● Records provided:
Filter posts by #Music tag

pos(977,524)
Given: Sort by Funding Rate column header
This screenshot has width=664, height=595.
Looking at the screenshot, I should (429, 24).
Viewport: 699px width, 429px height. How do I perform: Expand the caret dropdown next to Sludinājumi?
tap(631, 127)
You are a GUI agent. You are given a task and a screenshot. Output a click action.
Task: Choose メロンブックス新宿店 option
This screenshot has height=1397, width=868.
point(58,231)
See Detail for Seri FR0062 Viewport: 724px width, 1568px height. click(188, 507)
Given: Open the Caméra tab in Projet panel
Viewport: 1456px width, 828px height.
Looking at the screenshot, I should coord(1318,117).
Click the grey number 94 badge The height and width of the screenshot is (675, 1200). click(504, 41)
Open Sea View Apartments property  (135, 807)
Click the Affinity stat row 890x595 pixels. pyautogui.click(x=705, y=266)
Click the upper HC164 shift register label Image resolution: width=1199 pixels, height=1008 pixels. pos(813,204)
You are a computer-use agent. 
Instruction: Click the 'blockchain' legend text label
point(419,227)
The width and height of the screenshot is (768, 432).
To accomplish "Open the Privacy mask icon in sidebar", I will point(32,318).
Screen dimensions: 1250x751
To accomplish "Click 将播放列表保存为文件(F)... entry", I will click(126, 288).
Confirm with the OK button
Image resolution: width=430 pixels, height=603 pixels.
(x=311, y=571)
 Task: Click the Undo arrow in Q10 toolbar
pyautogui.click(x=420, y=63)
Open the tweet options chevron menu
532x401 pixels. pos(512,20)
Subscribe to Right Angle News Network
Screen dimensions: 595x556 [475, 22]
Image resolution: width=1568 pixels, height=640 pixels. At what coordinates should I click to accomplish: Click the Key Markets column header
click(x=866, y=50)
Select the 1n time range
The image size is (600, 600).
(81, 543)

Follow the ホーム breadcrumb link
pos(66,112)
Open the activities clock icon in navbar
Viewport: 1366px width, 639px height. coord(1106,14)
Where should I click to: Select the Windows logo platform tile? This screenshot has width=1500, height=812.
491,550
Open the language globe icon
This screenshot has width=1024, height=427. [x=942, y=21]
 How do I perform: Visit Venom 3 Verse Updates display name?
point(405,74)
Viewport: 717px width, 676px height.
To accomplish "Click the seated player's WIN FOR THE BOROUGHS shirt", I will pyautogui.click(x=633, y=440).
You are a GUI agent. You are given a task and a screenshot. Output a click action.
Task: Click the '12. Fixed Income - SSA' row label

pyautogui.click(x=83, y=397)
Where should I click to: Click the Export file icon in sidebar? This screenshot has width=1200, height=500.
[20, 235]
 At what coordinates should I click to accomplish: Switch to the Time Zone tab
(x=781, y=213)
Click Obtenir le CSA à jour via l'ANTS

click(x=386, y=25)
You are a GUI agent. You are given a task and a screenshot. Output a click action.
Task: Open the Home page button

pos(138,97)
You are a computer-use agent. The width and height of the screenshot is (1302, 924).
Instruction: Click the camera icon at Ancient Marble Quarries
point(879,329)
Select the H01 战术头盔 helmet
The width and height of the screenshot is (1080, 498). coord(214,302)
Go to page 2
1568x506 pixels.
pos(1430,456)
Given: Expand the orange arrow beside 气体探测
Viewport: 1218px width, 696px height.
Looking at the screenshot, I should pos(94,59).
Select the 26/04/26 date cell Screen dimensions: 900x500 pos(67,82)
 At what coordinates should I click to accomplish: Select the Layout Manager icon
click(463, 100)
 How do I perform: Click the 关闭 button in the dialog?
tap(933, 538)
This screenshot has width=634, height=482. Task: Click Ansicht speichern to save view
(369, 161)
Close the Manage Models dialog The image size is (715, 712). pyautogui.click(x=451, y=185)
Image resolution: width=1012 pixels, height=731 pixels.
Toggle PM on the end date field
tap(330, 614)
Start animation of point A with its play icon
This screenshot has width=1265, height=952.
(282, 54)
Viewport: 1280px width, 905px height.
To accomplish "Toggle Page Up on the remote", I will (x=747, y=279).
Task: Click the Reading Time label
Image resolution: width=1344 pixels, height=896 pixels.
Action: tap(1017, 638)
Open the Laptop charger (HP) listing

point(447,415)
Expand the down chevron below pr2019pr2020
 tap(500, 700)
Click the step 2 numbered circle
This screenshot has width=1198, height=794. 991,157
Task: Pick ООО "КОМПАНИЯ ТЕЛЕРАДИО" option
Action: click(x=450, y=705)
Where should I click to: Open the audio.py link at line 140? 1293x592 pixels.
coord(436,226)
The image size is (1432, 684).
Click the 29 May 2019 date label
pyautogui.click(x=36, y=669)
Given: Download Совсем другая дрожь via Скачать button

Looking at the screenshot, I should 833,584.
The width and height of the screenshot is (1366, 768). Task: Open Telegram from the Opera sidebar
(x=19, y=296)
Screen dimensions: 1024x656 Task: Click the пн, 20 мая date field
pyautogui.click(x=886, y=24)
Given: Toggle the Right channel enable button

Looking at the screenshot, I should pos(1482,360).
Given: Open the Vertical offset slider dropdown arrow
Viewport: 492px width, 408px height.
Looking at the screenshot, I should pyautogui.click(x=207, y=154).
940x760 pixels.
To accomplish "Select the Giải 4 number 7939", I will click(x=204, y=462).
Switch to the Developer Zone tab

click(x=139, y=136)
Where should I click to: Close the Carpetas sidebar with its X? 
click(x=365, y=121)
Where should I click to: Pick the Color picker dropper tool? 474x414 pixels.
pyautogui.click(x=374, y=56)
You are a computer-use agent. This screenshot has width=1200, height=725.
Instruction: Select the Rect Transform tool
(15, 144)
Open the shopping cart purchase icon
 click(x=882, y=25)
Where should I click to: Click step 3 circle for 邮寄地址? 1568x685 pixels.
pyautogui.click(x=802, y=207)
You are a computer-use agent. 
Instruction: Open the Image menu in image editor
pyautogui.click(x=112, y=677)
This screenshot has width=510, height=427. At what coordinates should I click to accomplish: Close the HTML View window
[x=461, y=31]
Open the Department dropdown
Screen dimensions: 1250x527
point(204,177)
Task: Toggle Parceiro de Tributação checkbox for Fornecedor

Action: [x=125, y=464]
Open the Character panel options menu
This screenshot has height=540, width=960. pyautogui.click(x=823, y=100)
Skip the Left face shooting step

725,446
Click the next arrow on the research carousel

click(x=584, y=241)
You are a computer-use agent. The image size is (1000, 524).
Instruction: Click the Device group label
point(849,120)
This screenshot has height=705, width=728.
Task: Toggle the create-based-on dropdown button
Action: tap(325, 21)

● Exercise aim: In the records above, locate the lines holding the word "computer". Copy each of them.

● Exercise answer:
You are a computer-use agent. 
You are a computer-use agent. The width and height of the screenshot is (1302, 924).
You are a computer-use agent. This screenshot has width=1200, height=725.
You are a computer-use agent. 
You are a computer-use agent. The image size is (1000, 524).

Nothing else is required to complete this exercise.